Here is a simple example function, edited from one of my earlier posts. I've now removed the U suffixes from the integer constants too. (.. whose intent was to remind the human programmer that the constants are explicitly unsigned for a reason (negative code points not considered at all), and it does assume unsigned int code -- the compiler does not care, and probably because of that this practice seems to be odd and confusing even to long-term members here, so I give up and stop trying to include such reminders. :( )

static size_t code_to_utf8(unsigned char *const buffer, const unsigned int code)
{
    if (code <= 0x7F) {
        buffer[0] = code;
        return 1;
    }
    if (code <= 0x7FF) {
        buffer[0] = 0xC0 | (code >> 6);            /* 110xxxxx */
        buffer[1] = 0x80 | (code & 0x3F);          /* 10xxxxxx */
        return 2;
    }
    if (code <= 0xFFFF) {
        buffer[0] = 0xE0 | (code >> 12);           /* 1110xxxx */
        buffer[1] = 0x80 | ((code >> 6) & 0x3F);   /* 10xxxxxx */
        buffer[2] = 0x80 | (code & 0x3F);          /* 10xxxxxx */
        return 3;
    }
    if (code <= 0x10FFFF) {
        buffer[0] = 0xF0 | (code >> 18);           /* 11110xxx */
        buffer[1] = 0x80 | ((code >> 12) & 0x3F);  /* 10xxxxxx */
        buffer[2] = 0x80 | ((code >> 6) & 0x3F);   /* 10xxxxxx */
        buffer[3] = 0x80 | (code & 0x3F);          /* 10xxxxxx */
        return 4;
    }
    return 0;
}

You supply it with an unsigned char array, four chars or larger, and the Unicode code point.
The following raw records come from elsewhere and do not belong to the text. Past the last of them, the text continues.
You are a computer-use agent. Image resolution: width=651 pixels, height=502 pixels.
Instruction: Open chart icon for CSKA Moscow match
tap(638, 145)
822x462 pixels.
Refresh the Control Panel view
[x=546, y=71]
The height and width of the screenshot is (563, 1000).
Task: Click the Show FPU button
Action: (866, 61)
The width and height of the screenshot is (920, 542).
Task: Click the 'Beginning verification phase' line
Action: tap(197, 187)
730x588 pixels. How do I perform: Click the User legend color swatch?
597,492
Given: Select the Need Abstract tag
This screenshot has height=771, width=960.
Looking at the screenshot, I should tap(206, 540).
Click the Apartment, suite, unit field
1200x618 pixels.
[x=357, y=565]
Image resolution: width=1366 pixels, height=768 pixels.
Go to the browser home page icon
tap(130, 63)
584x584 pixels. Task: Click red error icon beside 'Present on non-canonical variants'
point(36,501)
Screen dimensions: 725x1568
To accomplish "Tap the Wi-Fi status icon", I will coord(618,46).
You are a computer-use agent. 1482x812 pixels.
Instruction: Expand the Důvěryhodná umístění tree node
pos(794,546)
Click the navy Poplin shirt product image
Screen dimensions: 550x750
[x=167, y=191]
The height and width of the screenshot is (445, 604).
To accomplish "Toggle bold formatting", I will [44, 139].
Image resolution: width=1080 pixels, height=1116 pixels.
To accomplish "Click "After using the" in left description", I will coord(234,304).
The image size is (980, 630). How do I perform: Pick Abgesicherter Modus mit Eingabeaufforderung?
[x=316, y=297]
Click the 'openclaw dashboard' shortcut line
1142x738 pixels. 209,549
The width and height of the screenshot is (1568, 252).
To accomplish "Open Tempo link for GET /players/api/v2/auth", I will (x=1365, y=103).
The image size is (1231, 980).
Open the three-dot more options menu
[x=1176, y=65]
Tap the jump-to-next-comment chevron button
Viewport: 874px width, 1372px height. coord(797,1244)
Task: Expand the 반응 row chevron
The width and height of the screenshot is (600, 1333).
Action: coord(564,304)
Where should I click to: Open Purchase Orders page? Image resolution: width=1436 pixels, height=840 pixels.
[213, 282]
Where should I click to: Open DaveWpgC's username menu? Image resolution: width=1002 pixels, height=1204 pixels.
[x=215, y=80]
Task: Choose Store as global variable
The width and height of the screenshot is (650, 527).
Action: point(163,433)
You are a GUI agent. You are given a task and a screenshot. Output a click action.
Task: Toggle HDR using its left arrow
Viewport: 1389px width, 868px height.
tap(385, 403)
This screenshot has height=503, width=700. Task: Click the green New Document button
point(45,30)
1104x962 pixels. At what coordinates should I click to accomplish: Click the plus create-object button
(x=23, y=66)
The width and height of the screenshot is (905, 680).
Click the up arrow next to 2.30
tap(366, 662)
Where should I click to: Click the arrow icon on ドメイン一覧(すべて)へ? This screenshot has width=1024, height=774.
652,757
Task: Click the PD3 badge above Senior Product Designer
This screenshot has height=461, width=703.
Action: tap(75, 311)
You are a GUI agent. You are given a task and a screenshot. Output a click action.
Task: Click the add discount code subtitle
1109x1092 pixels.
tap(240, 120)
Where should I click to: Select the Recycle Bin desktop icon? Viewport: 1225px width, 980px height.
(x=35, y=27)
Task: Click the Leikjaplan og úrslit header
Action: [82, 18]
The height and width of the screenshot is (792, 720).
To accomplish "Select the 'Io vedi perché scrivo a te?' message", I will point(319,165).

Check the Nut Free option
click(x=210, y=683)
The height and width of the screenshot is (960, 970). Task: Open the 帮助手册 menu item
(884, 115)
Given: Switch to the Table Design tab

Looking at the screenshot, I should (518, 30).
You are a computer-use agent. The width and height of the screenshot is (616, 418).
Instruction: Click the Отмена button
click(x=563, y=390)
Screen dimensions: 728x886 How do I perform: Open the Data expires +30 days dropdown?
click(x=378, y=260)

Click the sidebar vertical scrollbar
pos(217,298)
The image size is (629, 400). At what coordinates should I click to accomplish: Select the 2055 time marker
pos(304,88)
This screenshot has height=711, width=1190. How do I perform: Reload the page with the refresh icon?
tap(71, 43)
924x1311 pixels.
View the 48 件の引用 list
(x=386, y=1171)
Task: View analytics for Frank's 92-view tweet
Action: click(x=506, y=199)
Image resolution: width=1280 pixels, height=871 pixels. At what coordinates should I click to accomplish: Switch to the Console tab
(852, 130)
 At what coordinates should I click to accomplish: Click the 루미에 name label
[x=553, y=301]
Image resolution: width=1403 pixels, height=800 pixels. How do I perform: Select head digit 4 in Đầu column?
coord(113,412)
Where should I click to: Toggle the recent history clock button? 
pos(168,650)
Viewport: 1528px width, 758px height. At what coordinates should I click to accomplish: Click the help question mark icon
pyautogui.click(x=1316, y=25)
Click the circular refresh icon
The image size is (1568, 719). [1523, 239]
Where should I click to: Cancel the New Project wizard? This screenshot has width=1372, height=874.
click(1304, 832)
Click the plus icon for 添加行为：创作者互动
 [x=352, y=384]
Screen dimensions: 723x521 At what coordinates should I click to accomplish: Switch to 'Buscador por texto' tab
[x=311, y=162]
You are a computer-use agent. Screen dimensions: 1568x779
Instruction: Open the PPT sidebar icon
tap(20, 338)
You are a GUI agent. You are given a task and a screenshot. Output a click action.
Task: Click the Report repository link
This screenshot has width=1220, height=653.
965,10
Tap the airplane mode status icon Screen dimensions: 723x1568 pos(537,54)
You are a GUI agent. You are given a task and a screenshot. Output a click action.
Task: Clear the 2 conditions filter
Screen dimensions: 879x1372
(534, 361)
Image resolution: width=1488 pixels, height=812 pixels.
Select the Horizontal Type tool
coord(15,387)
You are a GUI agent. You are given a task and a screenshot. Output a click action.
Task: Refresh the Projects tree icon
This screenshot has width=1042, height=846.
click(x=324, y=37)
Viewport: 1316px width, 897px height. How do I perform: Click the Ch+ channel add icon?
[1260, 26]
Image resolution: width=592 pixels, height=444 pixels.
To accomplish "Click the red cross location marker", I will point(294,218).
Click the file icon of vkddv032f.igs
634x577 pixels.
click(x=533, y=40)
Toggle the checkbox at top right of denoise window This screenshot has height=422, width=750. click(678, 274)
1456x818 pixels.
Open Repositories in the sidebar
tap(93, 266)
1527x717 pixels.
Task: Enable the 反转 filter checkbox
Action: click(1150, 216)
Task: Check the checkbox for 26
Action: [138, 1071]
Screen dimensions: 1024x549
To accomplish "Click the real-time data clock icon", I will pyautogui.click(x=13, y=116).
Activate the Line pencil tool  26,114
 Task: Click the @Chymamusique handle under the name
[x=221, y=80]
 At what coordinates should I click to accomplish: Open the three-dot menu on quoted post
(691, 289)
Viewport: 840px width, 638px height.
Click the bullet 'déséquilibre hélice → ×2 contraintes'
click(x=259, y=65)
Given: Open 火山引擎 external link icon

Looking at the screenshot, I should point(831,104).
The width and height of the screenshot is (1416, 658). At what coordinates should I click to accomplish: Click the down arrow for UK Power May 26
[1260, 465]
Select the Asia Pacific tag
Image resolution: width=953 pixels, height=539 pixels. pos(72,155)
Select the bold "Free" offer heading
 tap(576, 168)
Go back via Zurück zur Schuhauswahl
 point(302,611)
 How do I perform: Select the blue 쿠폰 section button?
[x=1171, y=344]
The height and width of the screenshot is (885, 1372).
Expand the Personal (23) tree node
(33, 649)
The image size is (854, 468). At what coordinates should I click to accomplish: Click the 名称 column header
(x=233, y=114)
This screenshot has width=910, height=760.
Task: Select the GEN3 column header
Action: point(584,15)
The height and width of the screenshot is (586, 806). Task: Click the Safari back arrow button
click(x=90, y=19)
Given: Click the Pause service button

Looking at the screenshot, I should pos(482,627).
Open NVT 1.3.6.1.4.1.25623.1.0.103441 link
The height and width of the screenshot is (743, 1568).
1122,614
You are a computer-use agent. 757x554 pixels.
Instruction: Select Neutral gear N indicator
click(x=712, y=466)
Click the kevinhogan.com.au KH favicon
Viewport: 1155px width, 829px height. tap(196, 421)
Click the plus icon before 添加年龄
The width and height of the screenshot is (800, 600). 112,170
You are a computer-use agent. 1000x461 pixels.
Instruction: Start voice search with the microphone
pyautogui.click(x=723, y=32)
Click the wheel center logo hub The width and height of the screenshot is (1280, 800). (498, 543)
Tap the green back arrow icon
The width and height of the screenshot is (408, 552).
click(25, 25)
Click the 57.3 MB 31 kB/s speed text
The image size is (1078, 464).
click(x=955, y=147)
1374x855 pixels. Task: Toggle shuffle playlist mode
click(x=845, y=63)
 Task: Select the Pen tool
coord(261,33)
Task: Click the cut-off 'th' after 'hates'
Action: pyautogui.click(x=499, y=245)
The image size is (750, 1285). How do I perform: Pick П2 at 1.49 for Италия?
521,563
The function will return how many chars were needed to encode the code point in UTF-8, and were assigned in the array. The function will return 0 (not encoded) for codes above 0x10FFFF, but it does not otherwise check that the Unicode code point is valid. Ie. it is a simple encoder, and all it knows about Unicode is that the code points are from 0 to 0x10FFFF, inclusive. It knows nothing about surrogate pairs, for example.

Note that because the code point is explicitly an unsigned integer, negative arguments will be converted to unsigned according to C rules.

You need to write a function that prints out the least 8 significant bits in each unsigned char (the C standard does allow larger char sizes, but UTF-8 only uses 8-bit chars). Then, use the above function to convert an Unicode code point (0 to 0x10FFFF, inclusive) to UTF-8 representation, and call your bit function for each unsigned char in the array, in increasing order, for the count of unsigned char the above conversion function returned for that code point.